Llamados a ser santos

Llamados a ser santos
“Todos estamos llamados a la santidad, y sólo los santos pueden renovar la humanidad.” (Beato Juan Pablo II)

domingo, 24 de julio de 2011

Pequeñas Hermanas de la Maternidad Católica

Padre Santo, para alegrar Tu paternidad, y a través de María nuestra Madre, te ofrecemos un hijo….haz que se empeñe en la extensión de Tu Reino…”
(de la oración de ofrenda del recién nacido)




La religiosa Marie Simon-Pierre curada milagrosamente por intercesión de Juan Pablo II, pertenece a la Congregación de las Pequeñas Hermanas de la Maternidad Católica, una congregación ciertamente particular, pues fue iniciada por Louis Lantelme, padre de familia e industrial de la seda, quien preocupado por la situación social de su entorno y movido por un profundo sentimiento humano y cristiano, se ocupa de ayudar a las madres obreras durante su embarazo, nacimiento y posterior crecimiento de sus hijos con el fin de brindarles serenidad y seguridad.
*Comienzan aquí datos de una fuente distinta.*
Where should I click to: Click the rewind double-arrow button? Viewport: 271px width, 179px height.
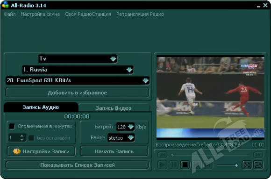click(x=163, y=155)
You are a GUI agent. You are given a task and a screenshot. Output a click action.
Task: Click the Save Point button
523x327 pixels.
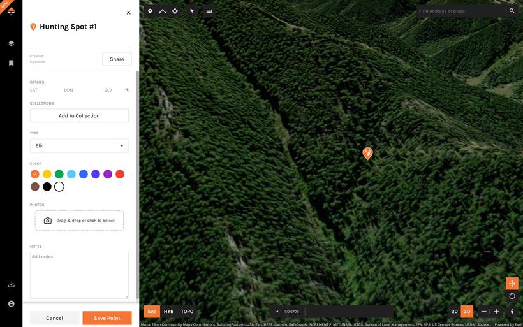[107, 318]
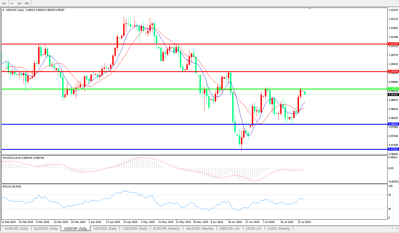
Task: Switch chart to W1 weekly timeframe
Action: 20,3
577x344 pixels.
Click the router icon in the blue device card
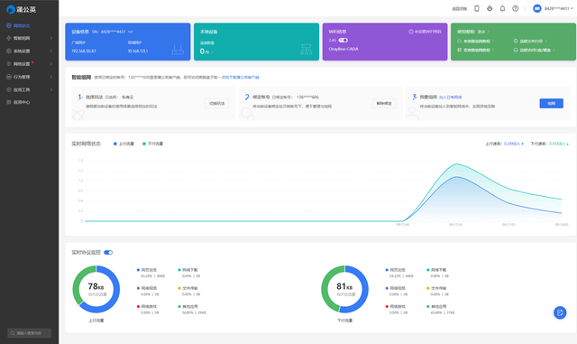(x=178, y=50)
Motivado por esa experiencia decide crear una maternidad donde las madres puedan encontrar, además de los cuidados necesarios, acogida, estima, formación y todo lo necesario para una vida digna. En 1920 pide a su hija, Marie Louise que estudie para ser partera. Marie Louise, obtiene su diploma y se perfecciona en una maternidad de Creusot. Cumplidos ocho años de práctica y perfeccionamiento siente la llamada misionera y decide ingresar en la Congregación de las Hijas de San Francisco de Sales. Su padre sin embargo, le solicita que regrese a Jallieu para inaugurar una maternidad. Marie Louise se encuentra ante un verdadero dilema : su llamado y el proyecto del padre. Es alentada, sin embargo, por Monseñor Alexandre Caillot, Obispo de Grenoble, quien le sugiere llevar a cabo el proyecto del padre prometiéndole a su vez que él se ocuparía de su vocación. Marie-Louise obedece, realiza el proyecto del padre y el 2 de febrero de 1930 nace en Jallieu, diócesis de Grenoble la primera Maternidad Católica. Teniendo presente su promesa en 1932 Mons. Caillot le encarga al P. Emile Guerry examinar la posibilidad de crear, con las jóvenes asociadas a Marie Louise Lantelme, una Congregación religiosa, que permitiera a Marie Louise responder a su vocación. La aprobación tardó en llegar pero finalmente la Congregación fue reconocida en 1954 y a partir de 1982 el Instituto de las Pequeñas Hermanas de las Maternidades Católicas goza de derecho pontificio.
Las Pequeñas Hermanas cuentan con seis institutos en Francia y uno en Senegal y una rama laica de la Congregación con hogares que comparten el carisma de las Pequeñas Hermanas.
Las Hermanas viven su misión dedicándose a los jóvenes y a jóvenes padres, a quienes acompañan mientras permanecen en la Maternidad o en diferentes encuentros, también con aquellos quienes se cuestionan sobre el sentido de la vida proponiéndoles reflexiones sobre el amor humano y la vida, el matrimonio, la familia, y la acogida de personas invalidas.
El 6 de junio de 1980 fueron recibidas en Audiencia por el Santo Padre Juan Pablo II, con ocasión del 50 aniversario del Instituto.
El 28 de junio de 1996 el Papa Juan Pablo II nombra a Sor Marie Luc, Pequeña Hermana pediatra, miembro de la Academia Pontificia por la Vida.
El 14 de enero de 2011 el Santo Padre Benedicto XVI reconoce como milagro atribuido a la intercesión de Juan Pablo II la curación de la Pequeña Hermana Sor Marie Simon-Pierre.
En el folleto de Los Institutos “Maternidades Católicas” leemos que “quieren ser un signo del Amor infinito del Padre, de su ternura para cada hombre, desde el primer instante de su concepción hasta el final de su vida natural, creando un clima de acogida, de atención, de respeto de la persona.
Las Pequeñas Hermanas de la Maternidad Católica desarrollan su vocación en perfecta sintonía con la invitación del Beato Juan Pablo II de anunciar, celebrar y servir al Evangelio de la vida y su llamado en la encíclica del mismo nombre Evangelium vitae, trabajando para todos sin distinción de origen, cultura o religión. En sus Institutos cada nacimiento es celebrado con alegría mediante tres toques de campana.